Si j’osais revenir, à propos de ces Contes d’enfants, à la grosse querelle des anciens et des modernes, je dirais que Perrault a fourni là un argument contre lui-même, car ce fonds d’imagination merveilleuse et enfantine appartient nécessairement à un âge ancien et très antérieur ; on n’inventerait plus aujourd’hui de ces choses, si elles n’avaient été imaginées dès longtemps ; elles n’auraient pas cours, si elles n’avaient été accueillies et crues bien avant nous. Nous ne faisons plus que les varier et les habiller diversement. Il y a donc un âge pour certaines fictions et certaines crédulités heureuses, et si la science du genre humain s’accroît incessamment, son imagination ne fleurit pas de même ».
« Mais l’origine de ces contes doit être recherchée encore plus loin. Les contes se rattachent à Berthe au pied d’oie (la Reine Pédauque) – Berthe ou Berchta, divinité germanique. Pour les frères Grimm, la mythologie survit dans les « Contes de nourrice ».
C’est Charles Nodier (1844) qui, le premier, y décèlera « une des plus ravissantes productions de la prose française » et la situera parmi les grands textes littéraires français.
La gloire vint avec les XIXe et XXe siècles et l’admiration constante que l’œuvre de Perrault suscite aux États-Unis.
Le nombre des commentaires et études qui lui sont consacrés, le nombre de ses rééditions, illustrations ou adaptations cinématographiques variées témoignent d’un succès permanent et d’une immense audience internationale qui situe cet ouvrage parmi les grands textes de la littérature universelle.

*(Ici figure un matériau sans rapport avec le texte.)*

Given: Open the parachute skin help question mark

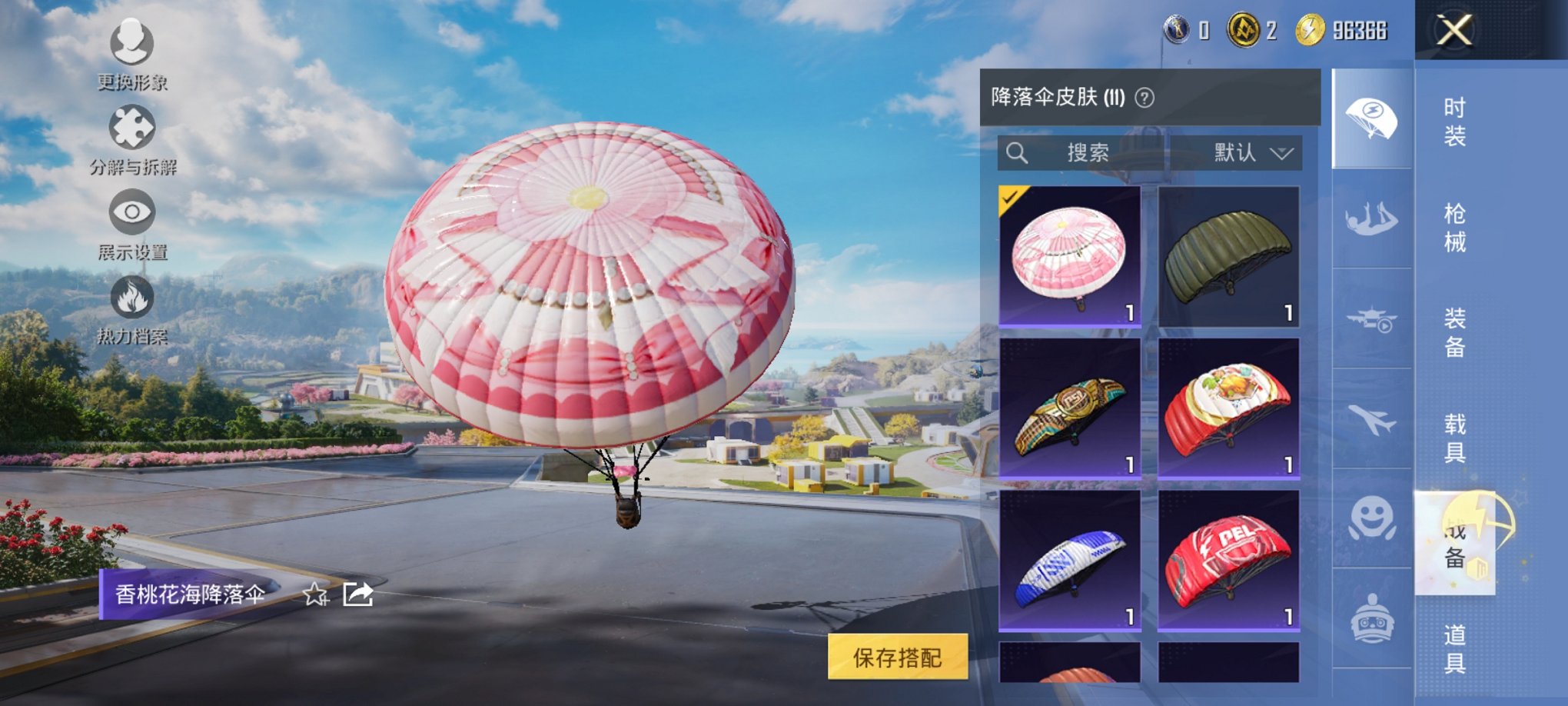Looking at the screenshot, I should [x=1143, y=96].
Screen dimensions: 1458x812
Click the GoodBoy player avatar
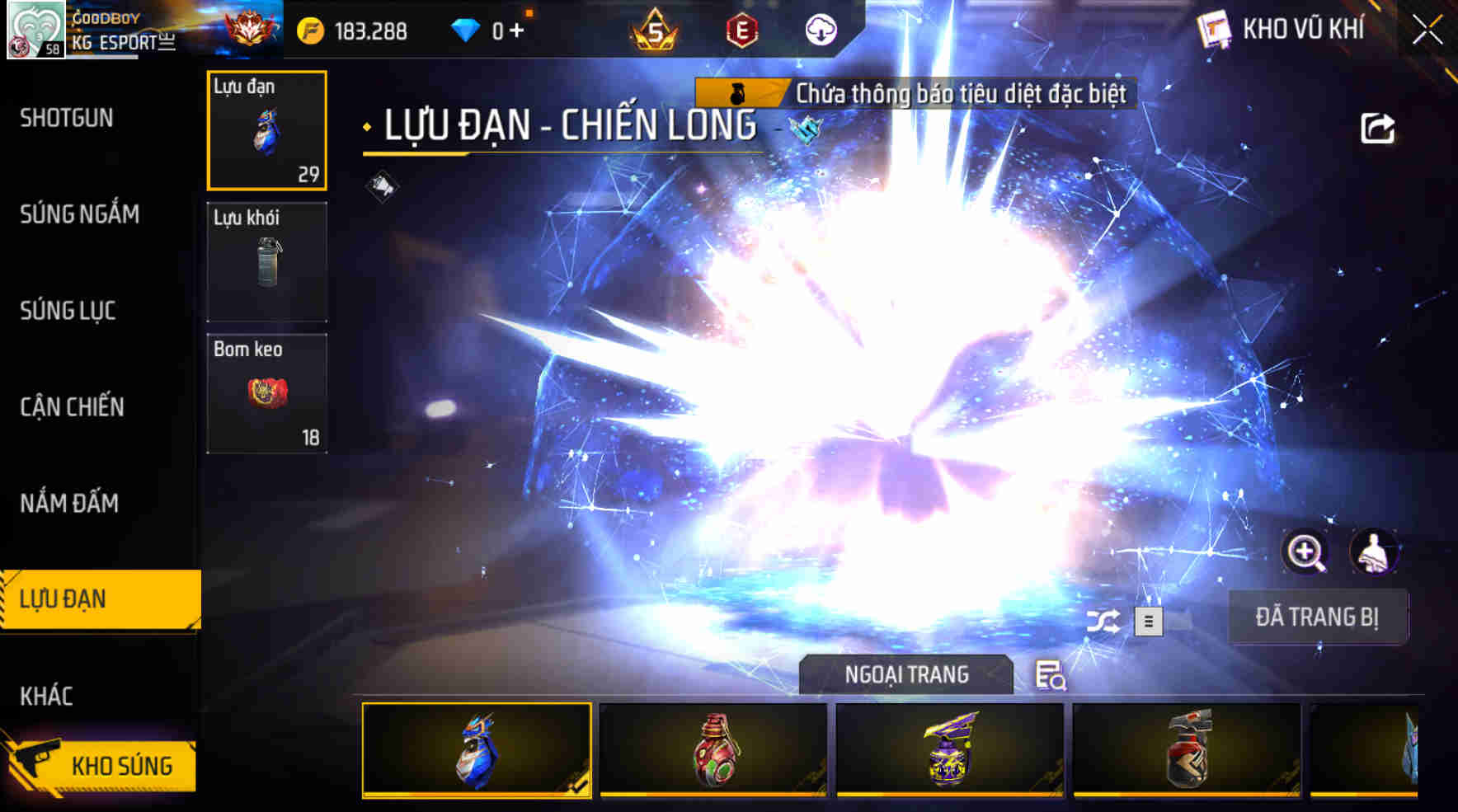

Charles Perrault (1628-1703) appartient à une famille de grand commis de l’État issue du Parlement de Paris. A ce titre et comme beaucoup de ses membres, elle est fortement teintée de jansénisme. Après des études de droit et quelques essais de versification politique à l’époque de la Fronde, il s’engage auprès de son frère aîné, puissant Receveur général des finances de Paris. Il rallie le clan Colbert à partir de 1663 et profite de son ascension pour organiser avec son frère Claude – le médecin – la surintendance des Bâtiments. Elu à l’Académie Française en 1671, il se retrouve en charge de la politique culturelle de Colbert, distribue prébendes et grâces. Perrault est renvoyé par Louvois en 1683 et se consacre à ses travaux qui aboutiront au célèbre déclenchement de la Querelle des Anciens et des Modernes. Il devint le héros des Modernes lors de la célèbre lecture publique à l’Académie de son Siècle de Louis XIV en 1687 et se brouille avec Racine et Boileau.
L’un des plus précieux livres du XVIIIe siècle. Au cours du dernier demi-siècle, un seul autre exemplaire sur grand papier relié par le même Derome le jeune en maroquin à dentelle – non mosaïqué – est apparu sur le marché. Plus court de marge (hauteur 170 mm contre 176 mm ici), il fut vendu 180 000 FF à Paris en juin 1982 (≈ 30 000 € il y a 38 ans) et adjugé 70 000 € (450 000 FF) le 1er décembre 1997, par Maître Buffetaud, il y a 23 ans.
De la bibliothèque de la comtesse de Behague.